Your new adventure awaits you! Embrace MS, it is a part of you now. There is always a chance a cure is in your future!

Start a diary, let your feelings out. It is okay to cry, to be afraid, but don't let MS define you and don't let fear be the boss of you.

Hey! Think about staring your own MS blog. It is easy to do. We will warmly welcome you!

by Jennifer Digmann

Yes, on my face.

Couldn’t have happened at a worse time. Or so I thought. Right there on a break from my class, Dan was helping me to pivot in the Anspach Hall bathroom and SMACK!

Profanity! Profanity! Profanity! And Tears … tears … tears. And that wasn’t just me. I heard profanity and tears coming from Dan too.

It was frightening, fast and so sudden. I couldn’t even lift my head off the tile. I didn’t want to even move and I was face down on a public bathroom floor. That’s how bad it hurt.

This was supposed to be a standard trip to the bathroom. Same as we had done for each Tuesday evening over the past nine weeks of the semester. I have a regularly scheduled break during my Anthropology 590 graduate class, “Gender, Culture & Society.” During this time Dan comes to the CMU campus building to help me go to the bathroom.

And it normally runs like clockwork. We get a break. We go to the bathroom. I ask if any of the women there minds if my husband comes in to help me – which they never do because women rule! –and he helps me with pivoting and transferring on and off the toilet and back into my chair.

But this night, the night before our largest speaking presentation ever, a rare miscommunication in the transfer back into my chair had me simultaneously thinking, “Timber!” and “This is going to hurt,” as I fell shoulder first into the bathroom stall and then flat on my face. Thus the imprint. For real. You can see the tile lines on my cheek!

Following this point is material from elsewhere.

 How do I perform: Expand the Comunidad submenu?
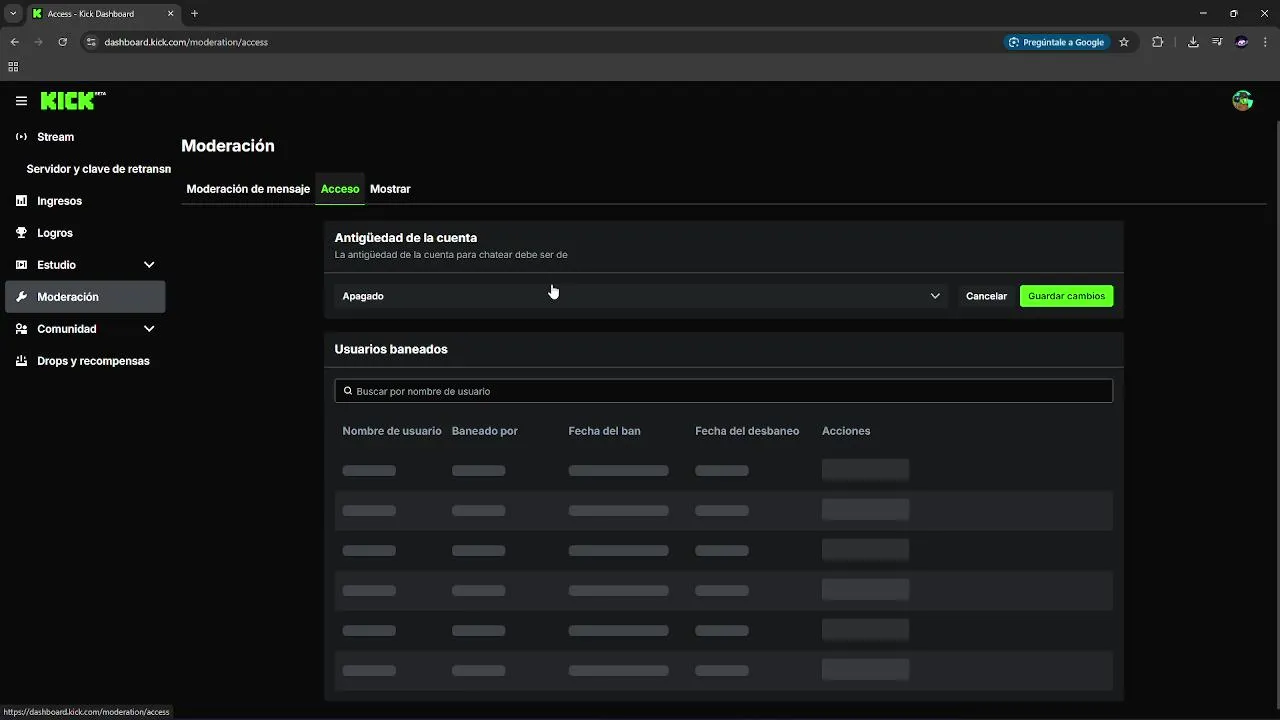tap(149, 329)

I’m lucky that there was no blood, I didn’t break any teeth, and we were able to get help (thanks, Sarah, Dr. Brown and Josh!).

I was fine once I calmed down. Dan was too. I think I took a couple ibuprofen and sat on the couch after my professor let me go home from class early (Thanks again, Dr. Brown!).

And I geared up for the next day’s presentations with the Women’s Initiative at noon in Mt. Pleasant and the Shiawasee County MS Self-help Group later that evening in Owosso.
Speaking with Dan in front of 300 people at the Women's Initiative event (thanks for the photo, Peggy!)

Speaking with Dan in front of 300 people at the Women's Initiative event (thanks for the photo, Peggy!)

Marked with the sign of the bathroom tile floor, Dan and I delivered two of our best speaking engagements the next day. We were fortunate enough to share our story and increase MS awareness, all while I was rockin’ my first-ever black eye : -)

And to be frankly honest, I sported that black eye with pride because it symbolized both the reality of my Multiple Sclerosis and my determination to not let this disease hold me down.

[Note: Jennifer's black eye has cleared up and she is busily writing her last paper of the semester.]

This concludes the 77th edition of the Carnival.

The next Carnival of MS Bloggers will be hosted here on December 16, 2010. Please remember to submit a post (via email) from your blog of which you are particularly proud, or which you simply want to share, by noon on Tuesday, December 14, 2010.

Thank you.

Comments for this post.


  1. Thank you for sharing this story. May you and Dan stay strong and continue to live to the fullest.

    Ellie in WI
    Going on 20 years in living with MS

  2. Ouch!! I've had MS for 15 years and rarely have my falls looked so badly! Most of the time it's been only my ego that's been hurt! Embarrassment is not a fun emotion!

    I'm glad I found this carnival! It will be fun getting to know all of you fellow bloggers!


  3. Fabulous stories and advice about coping, dealing, and not being so afraid. Let us live!